Monday, April 22, 2019 | ePaper
Women footballers find the world is finally watching
During the first Women's World Cup in 1991, only fans in host nation China could watch games on television. This year's edition in France will be shown live in more than 200 countries.
FIFA, the governing body of world football, is aiming for a global audience of one billion for the 24-team women's football showcase that runs from June 7 to July 7.
The competition can help women's football emerge from the shadow of the men's game, particularly in Jamaica and South Africa, who have qualified for the first time.
In some countries, particularly where the national team excels, women's football has been more and more visible on TV with more and more women working as analysts and commentators. Audiences have been growing too.
In the United States, three-time world champions and four-times Olympic gold medallists, the biggest TV audience to view a football match was 27 million who tuned in for the 2015 World Cup final win over Japan, played in a convenient time zone in Vancouver, Canada.

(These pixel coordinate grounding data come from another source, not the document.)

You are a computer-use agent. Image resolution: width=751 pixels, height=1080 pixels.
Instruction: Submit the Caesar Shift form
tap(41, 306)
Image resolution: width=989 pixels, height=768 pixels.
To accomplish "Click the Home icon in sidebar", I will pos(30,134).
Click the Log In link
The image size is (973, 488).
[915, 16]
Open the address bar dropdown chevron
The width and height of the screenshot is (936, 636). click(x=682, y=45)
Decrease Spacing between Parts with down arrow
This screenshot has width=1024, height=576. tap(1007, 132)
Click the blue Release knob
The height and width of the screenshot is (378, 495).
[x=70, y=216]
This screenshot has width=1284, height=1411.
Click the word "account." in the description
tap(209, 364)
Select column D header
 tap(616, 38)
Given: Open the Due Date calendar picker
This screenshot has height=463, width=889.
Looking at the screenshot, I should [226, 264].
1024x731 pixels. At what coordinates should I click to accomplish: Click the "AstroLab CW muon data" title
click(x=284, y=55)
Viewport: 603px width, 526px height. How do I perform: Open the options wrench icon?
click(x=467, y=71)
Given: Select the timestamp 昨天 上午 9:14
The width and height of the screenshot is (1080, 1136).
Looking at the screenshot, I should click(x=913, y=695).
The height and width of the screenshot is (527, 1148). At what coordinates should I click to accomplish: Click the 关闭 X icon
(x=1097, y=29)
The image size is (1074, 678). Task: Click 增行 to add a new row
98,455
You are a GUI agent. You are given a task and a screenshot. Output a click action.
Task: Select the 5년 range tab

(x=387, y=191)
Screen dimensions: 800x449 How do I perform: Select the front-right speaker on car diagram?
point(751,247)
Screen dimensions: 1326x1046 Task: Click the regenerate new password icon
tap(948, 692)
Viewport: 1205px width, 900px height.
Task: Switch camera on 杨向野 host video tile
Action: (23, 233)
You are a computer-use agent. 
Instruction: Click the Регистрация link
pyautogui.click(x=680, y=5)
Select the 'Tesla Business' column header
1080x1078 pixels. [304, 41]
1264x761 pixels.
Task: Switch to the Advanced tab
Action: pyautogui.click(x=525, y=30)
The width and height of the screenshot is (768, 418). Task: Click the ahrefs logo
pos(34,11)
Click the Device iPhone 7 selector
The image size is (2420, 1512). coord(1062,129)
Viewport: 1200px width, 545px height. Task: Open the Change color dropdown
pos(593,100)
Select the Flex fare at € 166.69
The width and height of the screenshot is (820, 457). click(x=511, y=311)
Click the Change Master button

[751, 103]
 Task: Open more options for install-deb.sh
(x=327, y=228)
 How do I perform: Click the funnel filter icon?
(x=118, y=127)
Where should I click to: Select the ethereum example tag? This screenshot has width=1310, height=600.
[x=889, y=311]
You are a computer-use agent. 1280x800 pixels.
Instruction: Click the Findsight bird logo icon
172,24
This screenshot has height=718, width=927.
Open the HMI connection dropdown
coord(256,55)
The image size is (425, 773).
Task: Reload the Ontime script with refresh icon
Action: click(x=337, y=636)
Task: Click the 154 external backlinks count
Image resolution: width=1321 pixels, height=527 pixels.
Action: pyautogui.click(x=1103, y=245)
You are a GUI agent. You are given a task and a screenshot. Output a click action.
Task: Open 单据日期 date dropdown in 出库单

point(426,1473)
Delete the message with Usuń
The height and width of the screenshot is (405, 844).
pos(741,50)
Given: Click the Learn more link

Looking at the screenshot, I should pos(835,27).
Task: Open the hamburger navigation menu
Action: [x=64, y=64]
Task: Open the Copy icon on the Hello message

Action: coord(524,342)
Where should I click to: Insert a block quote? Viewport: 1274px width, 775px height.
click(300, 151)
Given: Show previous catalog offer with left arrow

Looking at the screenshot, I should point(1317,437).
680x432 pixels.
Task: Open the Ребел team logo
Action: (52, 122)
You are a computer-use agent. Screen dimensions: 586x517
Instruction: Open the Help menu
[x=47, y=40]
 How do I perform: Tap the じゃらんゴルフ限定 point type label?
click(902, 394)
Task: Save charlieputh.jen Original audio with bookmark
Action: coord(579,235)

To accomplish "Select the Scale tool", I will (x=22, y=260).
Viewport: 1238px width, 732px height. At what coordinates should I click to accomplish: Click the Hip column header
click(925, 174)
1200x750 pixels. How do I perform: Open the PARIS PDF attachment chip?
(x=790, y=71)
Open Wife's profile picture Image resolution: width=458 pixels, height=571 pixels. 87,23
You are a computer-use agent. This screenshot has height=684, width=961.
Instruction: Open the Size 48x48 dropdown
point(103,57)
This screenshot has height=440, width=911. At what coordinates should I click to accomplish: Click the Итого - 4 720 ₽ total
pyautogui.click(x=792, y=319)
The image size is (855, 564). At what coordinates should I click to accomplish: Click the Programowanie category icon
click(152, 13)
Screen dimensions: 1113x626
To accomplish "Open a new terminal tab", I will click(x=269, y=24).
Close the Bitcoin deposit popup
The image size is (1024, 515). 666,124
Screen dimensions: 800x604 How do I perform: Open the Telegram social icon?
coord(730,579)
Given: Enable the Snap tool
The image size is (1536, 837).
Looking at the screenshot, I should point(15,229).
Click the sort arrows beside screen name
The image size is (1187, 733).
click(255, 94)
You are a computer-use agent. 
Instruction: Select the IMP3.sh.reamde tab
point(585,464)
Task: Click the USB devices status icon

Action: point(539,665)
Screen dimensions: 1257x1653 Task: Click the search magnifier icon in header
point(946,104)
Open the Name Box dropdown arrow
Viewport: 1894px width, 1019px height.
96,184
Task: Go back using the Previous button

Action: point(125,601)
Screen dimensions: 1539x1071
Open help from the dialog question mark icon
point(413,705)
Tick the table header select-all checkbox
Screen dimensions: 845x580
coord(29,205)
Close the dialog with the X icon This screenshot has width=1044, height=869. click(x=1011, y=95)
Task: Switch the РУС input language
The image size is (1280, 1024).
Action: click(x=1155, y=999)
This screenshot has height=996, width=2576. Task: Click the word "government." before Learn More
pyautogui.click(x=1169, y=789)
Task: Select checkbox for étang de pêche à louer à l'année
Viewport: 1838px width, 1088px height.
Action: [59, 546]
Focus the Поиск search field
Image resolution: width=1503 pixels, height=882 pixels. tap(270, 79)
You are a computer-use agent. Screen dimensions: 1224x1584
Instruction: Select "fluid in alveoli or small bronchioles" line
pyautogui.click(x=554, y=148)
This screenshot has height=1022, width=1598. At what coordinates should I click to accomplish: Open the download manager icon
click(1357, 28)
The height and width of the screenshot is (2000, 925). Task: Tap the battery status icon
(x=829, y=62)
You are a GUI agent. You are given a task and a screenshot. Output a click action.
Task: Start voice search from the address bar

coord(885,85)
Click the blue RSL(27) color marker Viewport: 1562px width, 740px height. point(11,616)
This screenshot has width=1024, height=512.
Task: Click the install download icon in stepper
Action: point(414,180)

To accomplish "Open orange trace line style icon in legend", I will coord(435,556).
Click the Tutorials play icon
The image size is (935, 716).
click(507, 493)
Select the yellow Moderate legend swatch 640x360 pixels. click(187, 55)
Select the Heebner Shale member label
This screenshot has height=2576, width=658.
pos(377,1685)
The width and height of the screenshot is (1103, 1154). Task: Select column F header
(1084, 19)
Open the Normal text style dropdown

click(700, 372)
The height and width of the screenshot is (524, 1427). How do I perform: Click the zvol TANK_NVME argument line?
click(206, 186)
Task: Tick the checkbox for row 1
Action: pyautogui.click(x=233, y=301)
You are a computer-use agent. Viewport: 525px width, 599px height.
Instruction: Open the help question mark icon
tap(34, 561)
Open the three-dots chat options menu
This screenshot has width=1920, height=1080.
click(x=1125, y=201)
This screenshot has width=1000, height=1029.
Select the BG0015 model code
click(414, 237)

In Japan, who won the 2011 World Cup and lost the 2012 London Olympics final, both against the United States, a women's match at the London Games drew a 30 percent share of the TV audience.
"There is a tradition of sport on TV that has been expressed through men's sport," said Laurent-Eric Le Lay, director of sports at France Television, one of the host broadcasters for the upcoming World Cup.
However, in France, advertising slots during women's matches shown on prime-time cost as little as half those shown during men's World Cup games.
"Women's football developed later. Maybe one day the trend will be reversed," explained Le Lay.
Attention is increasing though, and that is both a product of the rising level of the women's game and a stimulus to the rising level.
With standards being raised across the board, competition is improving all the time.
"The sporting show is of interest, a priori, only when there is a real opposition", said Yann Imine, a professor at Paris-Sud University where he specialises in the development of women's football.